We had walked right into a media event.The music and festivities were being broadcast to all of Honduras. They had chosen the Comayagua Central Park as their own version of Times Square. Instead of a ball dropping, they had the oldest functioning clock on all of the Americas. When that clock would strike 12 times, the confetti would drop and people would wave their glow sticks and blow into the noise makers to beat the band while real fireworks went off right over the Cathedral. Until then, it was one lip-syncing act after another, with booming sound and a lot of patriotic pop songs. It was actually pretty cool.
In talking with Pris, her take was that the current President had commisioned the party and the national television coverage as a distraction from the continued effects of the coup from 2009. The deposed President Mel is living in the Dominican Republic and his supporters are still working to try to bring the leaders of the coup to some sort of justice. As the months pass, the government that was elected following the coup takes on more and more a sense of legitimacy. But the problem of the disenfranchisement of nearly half the population still exists.

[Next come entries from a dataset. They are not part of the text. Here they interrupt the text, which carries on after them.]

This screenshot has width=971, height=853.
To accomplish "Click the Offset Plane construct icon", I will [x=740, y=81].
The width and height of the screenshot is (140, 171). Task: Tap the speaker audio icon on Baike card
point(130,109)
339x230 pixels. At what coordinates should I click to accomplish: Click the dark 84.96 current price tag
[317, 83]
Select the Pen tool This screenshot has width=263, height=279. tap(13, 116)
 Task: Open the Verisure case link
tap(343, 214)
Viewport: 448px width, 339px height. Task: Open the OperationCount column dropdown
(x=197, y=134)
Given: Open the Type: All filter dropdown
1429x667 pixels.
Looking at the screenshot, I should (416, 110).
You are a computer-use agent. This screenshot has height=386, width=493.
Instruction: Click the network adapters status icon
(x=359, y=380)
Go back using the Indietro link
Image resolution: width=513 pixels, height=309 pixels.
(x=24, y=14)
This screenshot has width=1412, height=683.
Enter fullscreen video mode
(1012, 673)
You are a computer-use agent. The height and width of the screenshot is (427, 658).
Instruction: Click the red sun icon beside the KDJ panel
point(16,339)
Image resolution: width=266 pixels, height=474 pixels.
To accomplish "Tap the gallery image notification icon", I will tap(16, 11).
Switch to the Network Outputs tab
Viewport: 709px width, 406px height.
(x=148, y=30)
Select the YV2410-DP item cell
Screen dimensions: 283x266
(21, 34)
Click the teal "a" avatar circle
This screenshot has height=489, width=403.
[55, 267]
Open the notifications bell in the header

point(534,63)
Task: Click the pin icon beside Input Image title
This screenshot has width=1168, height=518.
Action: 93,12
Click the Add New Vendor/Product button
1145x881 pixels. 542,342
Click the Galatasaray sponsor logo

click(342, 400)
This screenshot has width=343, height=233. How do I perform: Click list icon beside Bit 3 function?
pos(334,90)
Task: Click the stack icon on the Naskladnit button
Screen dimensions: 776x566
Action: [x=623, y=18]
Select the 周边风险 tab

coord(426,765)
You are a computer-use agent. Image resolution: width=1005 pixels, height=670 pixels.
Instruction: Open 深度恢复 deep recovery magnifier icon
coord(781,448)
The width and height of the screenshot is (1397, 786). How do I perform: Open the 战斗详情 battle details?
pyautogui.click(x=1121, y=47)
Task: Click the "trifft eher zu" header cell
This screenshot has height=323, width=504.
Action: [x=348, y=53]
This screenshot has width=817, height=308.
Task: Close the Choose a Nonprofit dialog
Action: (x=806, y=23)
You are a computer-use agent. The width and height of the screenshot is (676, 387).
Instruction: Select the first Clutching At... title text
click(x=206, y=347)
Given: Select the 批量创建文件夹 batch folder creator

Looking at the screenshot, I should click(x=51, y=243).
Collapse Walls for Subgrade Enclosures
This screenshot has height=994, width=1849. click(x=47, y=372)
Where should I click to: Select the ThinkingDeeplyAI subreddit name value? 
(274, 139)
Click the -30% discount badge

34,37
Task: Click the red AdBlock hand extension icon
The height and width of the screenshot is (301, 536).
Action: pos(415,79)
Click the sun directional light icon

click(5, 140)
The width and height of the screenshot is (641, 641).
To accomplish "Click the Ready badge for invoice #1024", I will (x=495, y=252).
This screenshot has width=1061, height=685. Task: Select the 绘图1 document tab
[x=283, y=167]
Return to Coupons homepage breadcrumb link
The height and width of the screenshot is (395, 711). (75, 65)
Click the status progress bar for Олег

Of course, in this context, Pris might be right to regard any state-sanctioned display of patriotism to be a side-show, an attempt to get back to business as usual. There had been rumors that the President (Pepe Lobo) would show up in a helicopter to count us down, but we waited til past midnight and he never showed up. But they did bring out a big salsa band and people probably danced until the wee hours.
In the end it was an entertaining side-show and it probably brought some great attention to Comayagua, a city which deserves to be noticed for all of its history and beauty. I found myself imagining what would happen if Comayagua hosted this event every year. It could grow into something big. We could see people traveling from all over to have an all night party in the parque.
As we walked back to the hotel we re-entered the war zone and in some places we saw the remains of a Honduran custom of packing an effigy with fireworks and setting it off to represent the passing of the old year. The roosters and fireworks continued well into the night, but I was so tired that I went right to sleep.